Paul Barnsley, Windspeaker Staff Writer, Toronto

Volume

20

Issue

7

Year

2002

Page 10

Only days after Windspeaker reported that a police cover-up was being alleged in the very public beating of a Native man in Toronto, two city police officers were arrested.

After a four-month investigation by members of Internal Affairs, the officers were charged on Sept. 26 with assaulting Ramsey Whitefish on June 2 in the Bloor Street West and Borden Street area of the city.

Roger Obonsawin, a member of the Aboriginal Peoples Council of Toronto, a group that complained about the slow pace of the investigation, said he was told that the decision to arrest and charge the officers was based on DNA evidence allegedly found on the officers' boots. Witnesses allege that Whitefish was kicked, stomped and punched by two police officers.

Charged with one count of assault each are police constables James Rowe and Dion Monahar, both of 14 Division. Rowe has been a member of the service for two years and Monahar for three. They were released from custody with conditions and will appear in court on Nov. 7.

* _DATASET EXCERPT_

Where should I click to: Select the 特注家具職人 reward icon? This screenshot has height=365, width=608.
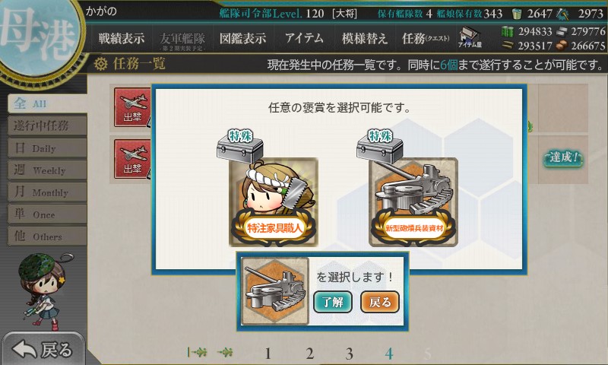(274, 202)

* _WHAT TO DO_
A. In the news report on the Toronto police assault case, when were the two officers charged?
B. Continue the news report about the two Toronto officers charged with assaulting Ramsey Whitefish, picking up after its final sentence.

* _RESPONSE LIST_
A. Sept. 26

B.
At the time of their arrest the officers were suspended from duty with pay in accordance with the province's Police Services Act.

Obonsawin said members of his council believe the arrests should have been made long ago.

"The whole thing hinged on the DNA evidence. We were pushing that they didn't need to wait for that evidence because they had 13 eyewitnesses," he said.

Native people in the city have also questioned the charges, saying assault causing bodily harm, a more serious charge, would have been more appropriate.